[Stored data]
************

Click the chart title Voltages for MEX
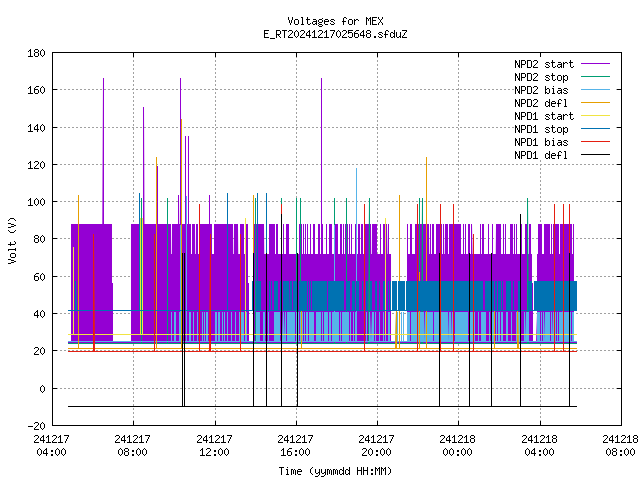640x480 pixels. pyautogui.click(x=335, y=21)
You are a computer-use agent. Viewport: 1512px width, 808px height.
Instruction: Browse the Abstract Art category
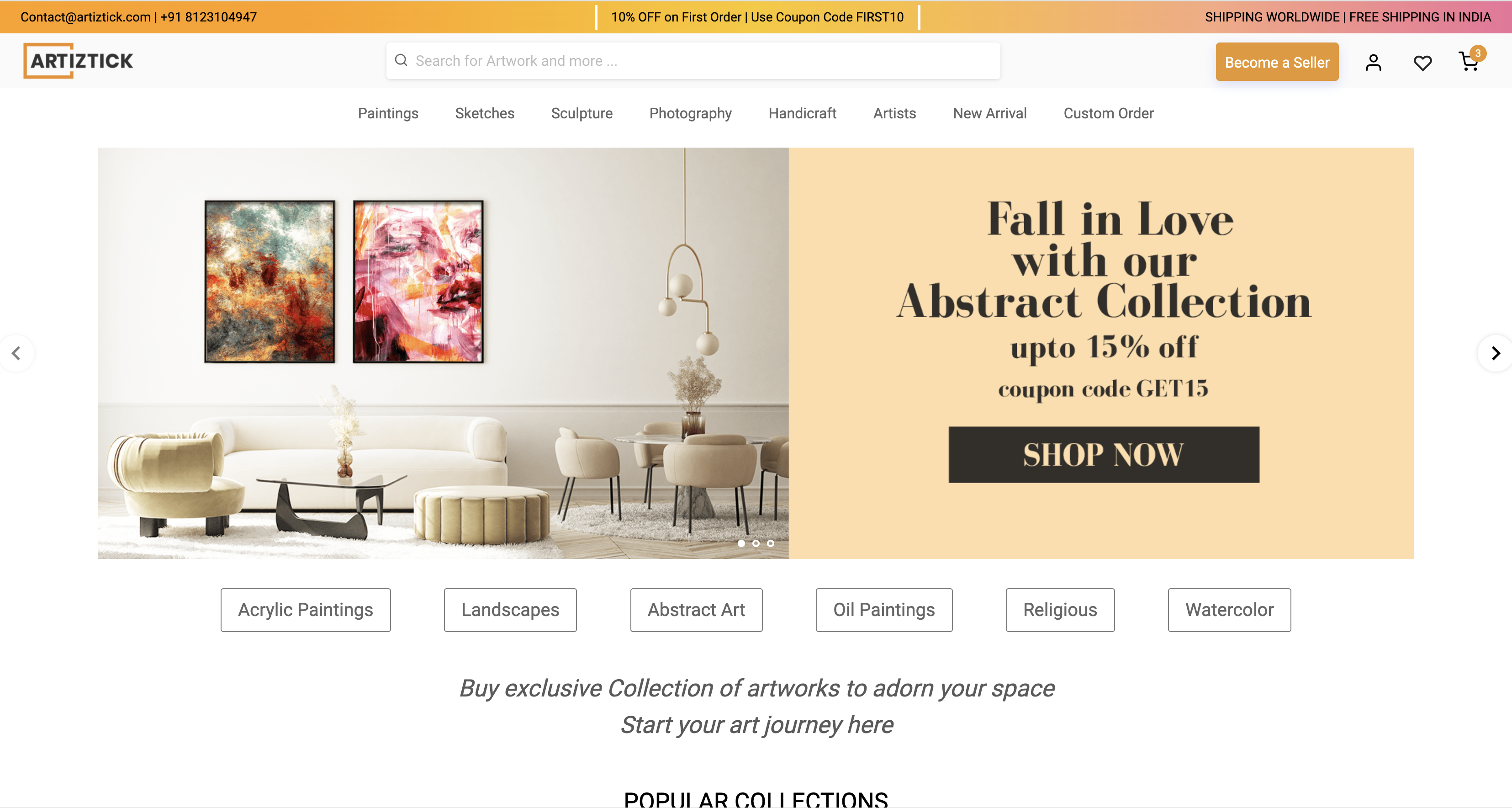click(696, 610)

************

Edit the data above by replacing "Abstract Art" with "Landscape Art" and leave everything else as it is. Give the data again without the pictures.

### [EXERCISE RESPONSE]
Click the chart title Voltages for MEX
640x480 pixels. pyautogui.click(x=335, y=21)
You are a computer-use agent. Viewport: 1512px width, 808px height.
Instruction: Browse the Landscape Art category
click(696, 610)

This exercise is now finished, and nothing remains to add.